Sayangnya, rencana Gubernur Baghdad itu gagal total. Militer masih setia pada sang Jenderal, dan Khalifah al-Mu’tamid tidak punya pilihan selain mengangkat jenderal yang notabene keponakannya sebagai penguasa wilayah barat menggantikan ayahnya yang pernah memenjarakannya.
Pengaruh sang Jenderal tidak berhenti sampai di situ. Seperti di singgung di atas, Khalifah sampai tega mencopot posisi putra mahkota dari anaknya sendiri, al-Mufawwad, dan memberikannya kepada keponakannya, Jenderal al-Mu’tadhid. Imam Thabari mencatat bahwa surat pemberitahuan pergantian putra mahkota langsung dikirimkan ke provinsi dan wilayah, serta diumumkan selepas salat Jum’at beberapa hari kemudian.
Sang Jenderal yang kekuasaanya menjadi sangat luas mulai menangkapi para pejabat yang dulunya setia kepada ayahnya. Ingat, ayahnya sendiri yang menjebloskan dia ke penjara. Tidak menunggu lama, lima bulan kemudian, al-Mu’tadhid berkuasa menjadi khalifah, setelah pada 14 oktober 892 Khalifah al-Mu’tamid meninggal dunia.
Imam Thabari melaporkan meninggalnya sang Khalifah dengan cukup mencurigakan. Malamnya sehabis minum-minum dan makan banyak, Khalifah tidur dan meninggal. Nasib al-Mufawwad, mantan putra mahkota, juga tidak jelas setelah itu. Spekulasi beredar di kalangan sejarawan lain bahwa al-Mufawwad telah dibunuh, dan wafatnya Khalifah al-Mu’tamid karena diracun. Wa Allahu a’lam.
Saya pernah menceritakan pada tulisan saya yang lain
(http://nadirhosen.net/
bagaimana Khalifah al-Mu’tadhid memainkan isu agama dengan sangat politis, utamanya dalam mengecam sahabat Nabi, yaitu Khalifah Mu’awiyah, dan para pendiri Khalifah Umayyah. Khalifah al-Mu’tadhid juga langsung mengangkat sejumlah kawan dekatnya, yaitu Ubaid Allah bin Sulaiman sebagai Perdana Menteri (Wazir).

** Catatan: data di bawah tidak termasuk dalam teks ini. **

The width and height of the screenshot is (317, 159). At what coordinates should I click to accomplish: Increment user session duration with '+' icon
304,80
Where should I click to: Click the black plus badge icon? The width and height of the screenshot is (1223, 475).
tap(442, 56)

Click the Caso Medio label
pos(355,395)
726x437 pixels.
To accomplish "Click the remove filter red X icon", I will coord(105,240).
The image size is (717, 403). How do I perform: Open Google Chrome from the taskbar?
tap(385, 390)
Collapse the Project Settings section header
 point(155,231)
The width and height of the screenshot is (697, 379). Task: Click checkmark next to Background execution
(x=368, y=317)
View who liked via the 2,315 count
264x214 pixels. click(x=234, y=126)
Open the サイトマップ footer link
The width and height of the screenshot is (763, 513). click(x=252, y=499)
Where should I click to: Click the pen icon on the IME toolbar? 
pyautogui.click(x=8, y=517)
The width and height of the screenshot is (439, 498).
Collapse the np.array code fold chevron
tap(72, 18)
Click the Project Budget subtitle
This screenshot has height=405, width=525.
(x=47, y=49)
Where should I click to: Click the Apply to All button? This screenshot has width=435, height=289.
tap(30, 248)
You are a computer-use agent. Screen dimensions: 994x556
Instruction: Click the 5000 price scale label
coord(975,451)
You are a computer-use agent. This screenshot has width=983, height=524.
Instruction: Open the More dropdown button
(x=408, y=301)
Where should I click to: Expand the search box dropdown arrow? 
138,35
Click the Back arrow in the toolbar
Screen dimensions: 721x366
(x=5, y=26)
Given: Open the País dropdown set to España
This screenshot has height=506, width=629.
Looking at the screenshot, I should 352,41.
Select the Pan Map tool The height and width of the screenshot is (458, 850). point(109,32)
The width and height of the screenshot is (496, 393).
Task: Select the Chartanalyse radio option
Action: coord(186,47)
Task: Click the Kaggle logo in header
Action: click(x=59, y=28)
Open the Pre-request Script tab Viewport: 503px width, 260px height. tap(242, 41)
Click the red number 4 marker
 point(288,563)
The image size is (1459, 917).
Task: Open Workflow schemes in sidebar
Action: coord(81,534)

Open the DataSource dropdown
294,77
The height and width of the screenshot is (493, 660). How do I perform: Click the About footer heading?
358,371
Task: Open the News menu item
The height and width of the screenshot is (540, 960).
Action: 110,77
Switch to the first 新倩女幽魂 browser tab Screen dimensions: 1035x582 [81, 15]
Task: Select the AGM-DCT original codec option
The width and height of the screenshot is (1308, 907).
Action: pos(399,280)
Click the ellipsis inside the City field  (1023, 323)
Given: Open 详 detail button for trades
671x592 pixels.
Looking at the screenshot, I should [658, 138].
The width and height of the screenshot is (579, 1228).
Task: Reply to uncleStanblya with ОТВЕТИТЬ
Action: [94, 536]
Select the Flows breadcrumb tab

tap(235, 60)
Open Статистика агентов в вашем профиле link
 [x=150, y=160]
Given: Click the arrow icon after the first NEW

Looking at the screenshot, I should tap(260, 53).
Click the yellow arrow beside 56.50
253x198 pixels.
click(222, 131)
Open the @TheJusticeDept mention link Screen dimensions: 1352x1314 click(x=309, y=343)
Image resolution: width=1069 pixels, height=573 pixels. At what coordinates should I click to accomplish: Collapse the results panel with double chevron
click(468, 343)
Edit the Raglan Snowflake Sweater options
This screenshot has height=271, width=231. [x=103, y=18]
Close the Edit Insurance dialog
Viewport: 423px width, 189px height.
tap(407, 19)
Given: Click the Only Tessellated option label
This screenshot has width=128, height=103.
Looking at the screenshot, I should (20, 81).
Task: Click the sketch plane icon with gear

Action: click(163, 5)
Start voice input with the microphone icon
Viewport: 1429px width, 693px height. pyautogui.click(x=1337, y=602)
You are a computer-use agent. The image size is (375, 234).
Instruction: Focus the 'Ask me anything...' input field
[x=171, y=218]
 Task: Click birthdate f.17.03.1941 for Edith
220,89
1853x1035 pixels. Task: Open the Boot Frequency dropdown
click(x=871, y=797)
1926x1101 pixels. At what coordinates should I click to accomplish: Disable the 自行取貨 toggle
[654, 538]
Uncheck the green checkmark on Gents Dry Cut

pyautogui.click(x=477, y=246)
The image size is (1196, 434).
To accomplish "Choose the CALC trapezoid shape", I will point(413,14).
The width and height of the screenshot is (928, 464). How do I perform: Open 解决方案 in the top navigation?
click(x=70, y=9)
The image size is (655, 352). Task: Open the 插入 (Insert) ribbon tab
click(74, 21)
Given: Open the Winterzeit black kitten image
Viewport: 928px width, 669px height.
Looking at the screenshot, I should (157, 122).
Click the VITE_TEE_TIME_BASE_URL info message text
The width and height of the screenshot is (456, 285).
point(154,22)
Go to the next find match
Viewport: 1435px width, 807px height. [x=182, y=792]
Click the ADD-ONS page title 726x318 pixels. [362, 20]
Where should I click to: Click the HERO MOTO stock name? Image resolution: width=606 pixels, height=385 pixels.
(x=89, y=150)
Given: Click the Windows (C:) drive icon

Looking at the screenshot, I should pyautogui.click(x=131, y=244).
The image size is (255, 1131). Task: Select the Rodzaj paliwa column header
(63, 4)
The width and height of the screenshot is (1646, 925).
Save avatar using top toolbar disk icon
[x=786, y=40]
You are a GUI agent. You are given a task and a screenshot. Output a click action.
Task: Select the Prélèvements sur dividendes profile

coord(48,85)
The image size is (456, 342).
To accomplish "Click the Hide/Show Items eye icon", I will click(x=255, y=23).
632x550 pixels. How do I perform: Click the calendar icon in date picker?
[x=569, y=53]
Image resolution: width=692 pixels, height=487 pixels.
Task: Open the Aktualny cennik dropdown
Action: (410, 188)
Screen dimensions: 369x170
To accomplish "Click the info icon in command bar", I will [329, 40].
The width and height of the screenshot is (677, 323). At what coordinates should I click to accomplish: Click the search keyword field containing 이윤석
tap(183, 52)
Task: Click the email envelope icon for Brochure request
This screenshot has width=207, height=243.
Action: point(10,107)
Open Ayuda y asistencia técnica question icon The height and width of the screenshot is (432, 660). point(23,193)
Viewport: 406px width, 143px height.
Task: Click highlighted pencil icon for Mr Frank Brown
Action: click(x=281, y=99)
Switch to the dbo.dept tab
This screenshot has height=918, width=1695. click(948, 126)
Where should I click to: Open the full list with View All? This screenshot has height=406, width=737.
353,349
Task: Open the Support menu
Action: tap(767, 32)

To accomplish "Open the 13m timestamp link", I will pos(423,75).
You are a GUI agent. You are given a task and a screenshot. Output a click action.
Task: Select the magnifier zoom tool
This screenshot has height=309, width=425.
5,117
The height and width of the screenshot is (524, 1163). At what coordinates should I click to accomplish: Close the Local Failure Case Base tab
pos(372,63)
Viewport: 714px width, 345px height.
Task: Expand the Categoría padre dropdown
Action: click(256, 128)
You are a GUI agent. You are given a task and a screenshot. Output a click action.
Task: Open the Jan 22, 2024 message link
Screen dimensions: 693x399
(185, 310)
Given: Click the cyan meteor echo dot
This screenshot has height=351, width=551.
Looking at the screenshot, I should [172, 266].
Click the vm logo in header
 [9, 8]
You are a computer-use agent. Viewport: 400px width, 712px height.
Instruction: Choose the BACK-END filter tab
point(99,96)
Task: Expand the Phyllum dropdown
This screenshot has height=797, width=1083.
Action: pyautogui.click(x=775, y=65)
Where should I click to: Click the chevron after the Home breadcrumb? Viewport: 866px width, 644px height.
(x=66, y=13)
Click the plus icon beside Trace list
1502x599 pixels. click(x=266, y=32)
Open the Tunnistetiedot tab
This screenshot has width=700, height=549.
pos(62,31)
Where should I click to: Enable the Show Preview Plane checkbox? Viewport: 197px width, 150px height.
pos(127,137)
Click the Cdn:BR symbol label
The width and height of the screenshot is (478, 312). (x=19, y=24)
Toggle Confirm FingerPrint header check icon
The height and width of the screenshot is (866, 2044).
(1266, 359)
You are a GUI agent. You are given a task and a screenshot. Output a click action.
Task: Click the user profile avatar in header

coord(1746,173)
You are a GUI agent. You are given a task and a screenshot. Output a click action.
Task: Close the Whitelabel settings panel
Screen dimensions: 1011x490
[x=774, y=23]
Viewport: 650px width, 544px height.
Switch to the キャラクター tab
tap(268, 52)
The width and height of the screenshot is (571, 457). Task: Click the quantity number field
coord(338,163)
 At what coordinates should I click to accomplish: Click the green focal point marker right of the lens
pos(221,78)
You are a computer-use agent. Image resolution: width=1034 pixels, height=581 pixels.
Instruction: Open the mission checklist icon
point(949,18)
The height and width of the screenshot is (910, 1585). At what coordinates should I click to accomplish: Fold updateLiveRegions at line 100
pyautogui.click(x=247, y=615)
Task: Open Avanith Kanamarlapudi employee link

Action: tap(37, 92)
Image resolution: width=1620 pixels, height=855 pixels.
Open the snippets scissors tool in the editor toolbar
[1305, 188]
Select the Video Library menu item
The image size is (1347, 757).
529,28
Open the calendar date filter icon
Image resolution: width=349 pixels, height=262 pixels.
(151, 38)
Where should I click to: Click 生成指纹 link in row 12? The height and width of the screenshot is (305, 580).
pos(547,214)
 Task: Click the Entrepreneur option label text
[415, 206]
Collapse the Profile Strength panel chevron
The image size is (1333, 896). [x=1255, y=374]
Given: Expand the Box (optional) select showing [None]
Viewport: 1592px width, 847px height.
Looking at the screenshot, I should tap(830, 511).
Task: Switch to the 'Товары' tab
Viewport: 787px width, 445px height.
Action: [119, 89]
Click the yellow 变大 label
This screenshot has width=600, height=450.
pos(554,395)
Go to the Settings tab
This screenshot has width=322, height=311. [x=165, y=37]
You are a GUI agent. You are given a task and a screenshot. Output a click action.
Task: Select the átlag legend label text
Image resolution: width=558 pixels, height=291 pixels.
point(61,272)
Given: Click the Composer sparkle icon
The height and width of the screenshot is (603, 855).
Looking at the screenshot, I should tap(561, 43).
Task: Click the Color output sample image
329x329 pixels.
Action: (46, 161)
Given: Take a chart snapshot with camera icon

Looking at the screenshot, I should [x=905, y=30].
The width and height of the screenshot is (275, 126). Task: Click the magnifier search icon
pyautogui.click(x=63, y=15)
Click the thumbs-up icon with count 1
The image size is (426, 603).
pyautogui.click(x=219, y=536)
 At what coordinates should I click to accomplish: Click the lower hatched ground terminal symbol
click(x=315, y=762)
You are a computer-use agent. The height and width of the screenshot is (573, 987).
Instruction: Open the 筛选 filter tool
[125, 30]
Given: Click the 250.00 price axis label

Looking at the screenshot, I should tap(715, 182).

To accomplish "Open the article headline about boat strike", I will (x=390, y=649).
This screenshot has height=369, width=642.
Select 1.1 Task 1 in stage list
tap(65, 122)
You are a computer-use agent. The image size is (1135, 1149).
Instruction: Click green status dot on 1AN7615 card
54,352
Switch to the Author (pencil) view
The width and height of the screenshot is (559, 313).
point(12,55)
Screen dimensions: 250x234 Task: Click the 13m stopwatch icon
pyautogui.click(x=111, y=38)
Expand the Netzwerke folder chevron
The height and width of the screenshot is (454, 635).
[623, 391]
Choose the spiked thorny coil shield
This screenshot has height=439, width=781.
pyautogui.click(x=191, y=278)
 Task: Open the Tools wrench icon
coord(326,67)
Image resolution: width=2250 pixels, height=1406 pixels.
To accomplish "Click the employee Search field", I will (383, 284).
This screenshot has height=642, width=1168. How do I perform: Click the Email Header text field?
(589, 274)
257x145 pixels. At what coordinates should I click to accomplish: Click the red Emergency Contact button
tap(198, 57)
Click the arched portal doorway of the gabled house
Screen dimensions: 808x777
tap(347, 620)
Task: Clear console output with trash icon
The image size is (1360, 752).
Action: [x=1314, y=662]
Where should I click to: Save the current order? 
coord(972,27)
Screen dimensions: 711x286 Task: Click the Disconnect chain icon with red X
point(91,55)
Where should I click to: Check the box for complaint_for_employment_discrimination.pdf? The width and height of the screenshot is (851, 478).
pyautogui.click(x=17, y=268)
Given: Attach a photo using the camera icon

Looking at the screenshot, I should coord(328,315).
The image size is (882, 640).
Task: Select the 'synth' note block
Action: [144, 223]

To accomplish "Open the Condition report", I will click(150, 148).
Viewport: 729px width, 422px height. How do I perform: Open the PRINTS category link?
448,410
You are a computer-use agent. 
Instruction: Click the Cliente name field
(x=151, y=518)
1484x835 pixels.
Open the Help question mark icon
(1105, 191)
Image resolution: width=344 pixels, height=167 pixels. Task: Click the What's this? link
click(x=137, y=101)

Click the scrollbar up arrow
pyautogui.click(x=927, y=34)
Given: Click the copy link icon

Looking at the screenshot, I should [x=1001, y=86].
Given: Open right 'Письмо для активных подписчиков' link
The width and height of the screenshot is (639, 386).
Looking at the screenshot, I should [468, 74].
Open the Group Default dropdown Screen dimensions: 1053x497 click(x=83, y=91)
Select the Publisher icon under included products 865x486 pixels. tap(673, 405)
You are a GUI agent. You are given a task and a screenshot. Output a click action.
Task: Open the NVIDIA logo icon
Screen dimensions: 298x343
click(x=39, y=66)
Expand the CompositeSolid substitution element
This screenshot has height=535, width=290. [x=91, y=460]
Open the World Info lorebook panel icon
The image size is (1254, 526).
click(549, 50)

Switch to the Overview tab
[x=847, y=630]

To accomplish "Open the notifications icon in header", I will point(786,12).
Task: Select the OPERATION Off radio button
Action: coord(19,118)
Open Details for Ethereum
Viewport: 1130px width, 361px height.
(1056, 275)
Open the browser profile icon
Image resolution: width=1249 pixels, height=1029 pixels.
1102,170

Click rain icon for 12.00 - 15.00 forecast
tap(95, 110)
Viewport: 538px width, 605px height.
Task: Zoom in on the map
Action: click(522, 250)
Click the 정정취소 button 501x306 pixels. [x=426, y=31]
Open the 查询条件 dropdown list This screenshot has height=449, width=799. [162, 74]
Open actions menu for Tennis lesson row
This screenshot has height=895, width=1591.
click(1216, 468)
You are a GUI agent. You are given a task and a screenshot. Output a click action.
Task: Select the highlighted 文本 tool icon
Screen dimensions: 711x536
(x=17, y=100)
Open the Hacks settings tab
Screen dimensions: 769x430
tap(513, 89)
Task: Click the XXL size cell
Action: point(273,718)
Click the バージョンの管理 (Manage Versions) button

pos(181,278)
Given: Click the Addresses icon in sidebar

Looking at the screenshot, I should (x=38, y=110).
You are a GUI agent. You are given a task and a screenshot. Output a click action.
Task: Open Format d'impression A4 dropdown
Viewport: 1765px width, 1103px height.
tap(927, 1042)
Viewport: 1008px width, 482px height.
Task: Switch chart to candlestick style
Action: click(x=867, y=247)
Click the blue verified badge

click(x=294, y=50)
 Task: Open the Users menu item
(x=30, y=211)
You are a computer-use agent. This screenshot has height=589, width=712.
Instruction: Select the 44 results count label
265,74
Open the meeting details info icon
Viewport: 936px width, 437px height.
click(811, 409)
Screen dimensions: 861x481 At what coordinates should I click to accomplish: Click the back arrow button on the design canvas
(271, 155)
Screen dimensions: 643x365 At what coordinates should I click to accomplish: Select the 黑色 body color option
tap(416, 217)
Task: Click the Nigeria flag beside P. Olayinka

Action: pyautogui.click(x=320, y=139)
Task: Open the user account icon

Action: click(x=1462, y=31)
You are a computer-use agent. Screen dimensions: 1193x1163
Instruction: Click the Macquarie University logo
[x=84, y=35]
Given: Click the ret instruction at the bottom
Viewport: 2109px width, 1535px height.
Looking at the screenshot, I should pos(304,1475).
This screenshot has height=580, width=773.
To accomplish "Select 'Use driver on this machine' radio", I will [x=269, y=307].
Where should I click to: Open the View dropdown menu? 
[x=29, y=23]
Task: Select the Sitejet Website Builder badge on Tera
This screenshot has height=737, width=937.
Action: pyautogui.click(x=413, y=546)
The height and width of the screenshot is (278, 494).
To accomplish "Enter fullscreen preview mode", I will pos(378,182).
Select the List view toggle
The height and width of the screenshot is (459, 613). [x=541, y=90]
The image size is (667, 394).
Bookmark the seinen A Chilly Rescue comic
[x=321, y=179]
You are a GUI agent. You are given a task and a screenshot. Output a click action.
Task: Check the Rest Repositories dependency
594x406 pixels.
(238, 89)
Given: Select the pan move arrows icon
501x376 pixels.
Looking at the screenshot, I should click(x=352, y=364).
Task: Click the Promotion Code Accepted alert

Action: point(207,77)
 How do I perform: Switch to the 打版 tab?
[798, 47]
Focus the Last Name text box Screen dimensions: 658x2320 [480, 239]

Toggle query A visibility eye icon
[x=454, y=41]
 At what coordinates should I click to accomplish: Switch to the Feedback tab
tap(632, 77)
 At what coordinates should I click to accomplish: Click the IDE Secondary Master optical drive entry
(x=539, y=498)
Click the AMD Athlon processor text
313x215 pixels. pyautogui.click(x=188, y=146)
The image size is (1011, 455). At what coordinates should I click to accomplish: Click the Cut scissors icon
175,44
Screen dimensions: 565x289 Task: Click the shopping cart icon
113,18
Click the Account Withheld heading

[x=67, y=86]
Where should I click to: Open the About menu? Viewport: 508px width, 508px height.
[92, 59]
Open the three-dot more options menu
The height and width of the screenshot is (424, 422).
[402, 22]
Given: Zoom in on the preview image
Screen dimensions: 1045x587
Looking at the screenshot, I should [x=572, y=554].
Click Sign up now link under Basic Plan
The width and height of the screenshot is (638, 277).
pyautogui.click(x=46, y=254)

Sewaktu Ubaid meninggal pada tahun 901 (sekitar 10 tahun menjabat), yang menggantikannya sebagai Wazir adalah anaknya sendiri, yaitu al-Qasim. Jadi, bukan saja ada tradisi mengangkat keturunan sendiri sebagai khalifah, namun juga mengangkat anak perdana menteri menggantikan ayahnya. Dalam bahasa modern ini jelas nepotisme yang bahkan tidak pernah dicontohkan oleh Nabi dan keempat Khulafa al-Rasyidin.
Berbeda dengan ayahnya yang dianggap sebagai Wazir yang jujur, Qasim ini lumayan brutal. Ketika Khalifah al-Mu’tadhid meninggal di usia 48 tahun, pada 5 April 902, al-Qasim memenjarakan semua pangeran untuk mencegah perebutan kekuasaan, sampai putra mahkota al-Muktafi tiba dari wilayah Raqqa ke Baghdad.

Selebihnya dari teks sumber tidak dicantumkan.